Leonido abre el zurrón que el Pastor le presenta, y halla en él la corona de espinas, la lanza y los clavos; cuando levanta la cabeza para mirar al Pastor, después de contemplar aquellos objetos, ve delante de sí a Jesucristo en la cruz, y oye estas palabras:

           Ya, Leonido, llegó el tiempo
       En que al justo satisfagas
       Lo mucho que has mal llevado,
       Haciéndome tu fianza.
                                               

       [p. 110] El pecador cae en tierra anonadado, y cuando vuelve en su sentido, arroja lejos de sí el turbante y el capellar, cúbrese con un saco de cerda, vuelve a profesar en altas voces la fe cristiana, y emprende con planta segura el camino de la penitencia y del martirio, y, al fin, muere en la cruz, bendiciendo a los infieles, que con tal muerte le abren las puertas de la gloria, y bendecido de su padre, que recobra la vista en el momento en que él expira.
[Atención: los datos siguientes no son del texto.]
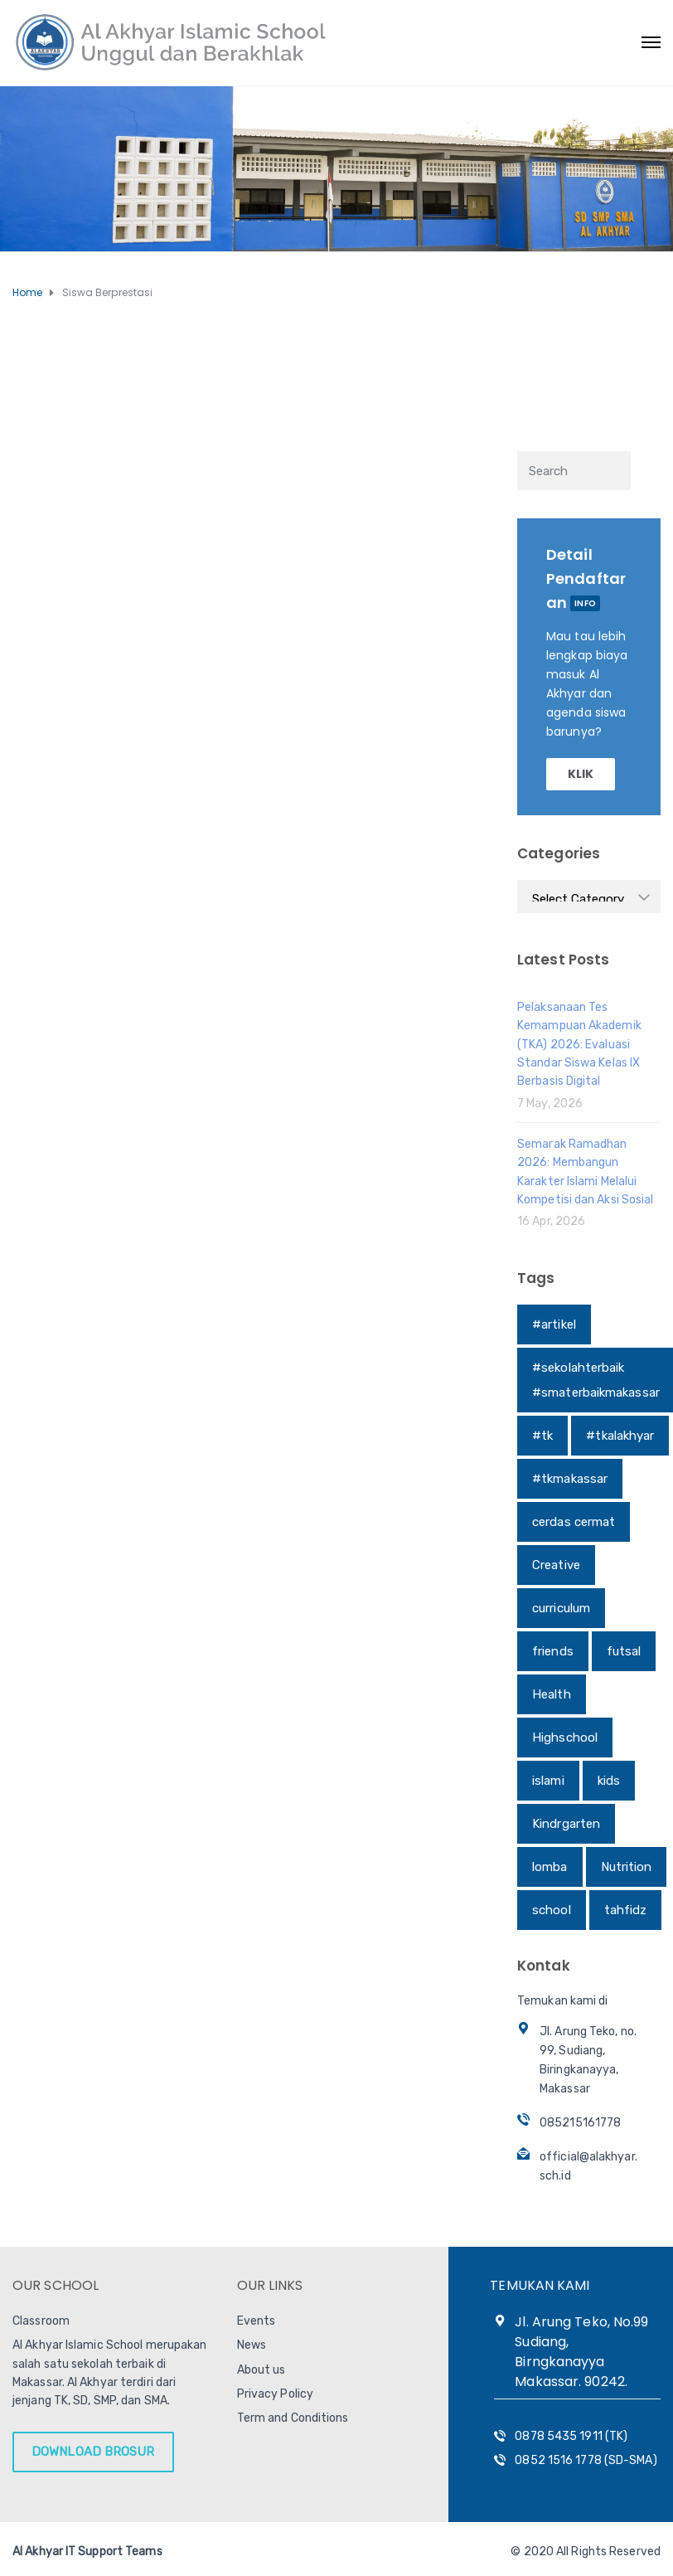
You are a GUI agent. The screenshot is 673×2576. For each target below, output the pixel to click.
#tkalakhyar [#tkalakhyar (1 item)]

Diga lo que quiera nuestra desdeñosa indiferencia, todo esto es grande y deja en el ánimo (según expresión de Schack) una dolorosa alegría.

Notas

[p. 106]. [1] . Tomo II del original, pág. 388; tomo III de la traducción castellana, pág. 170.

[p. 107]. [1] . Geschichte des Drama's , X, 505.

[p. 107]. [2] . Memorias de la Academia Española (Madrid, 1870), pág. 398.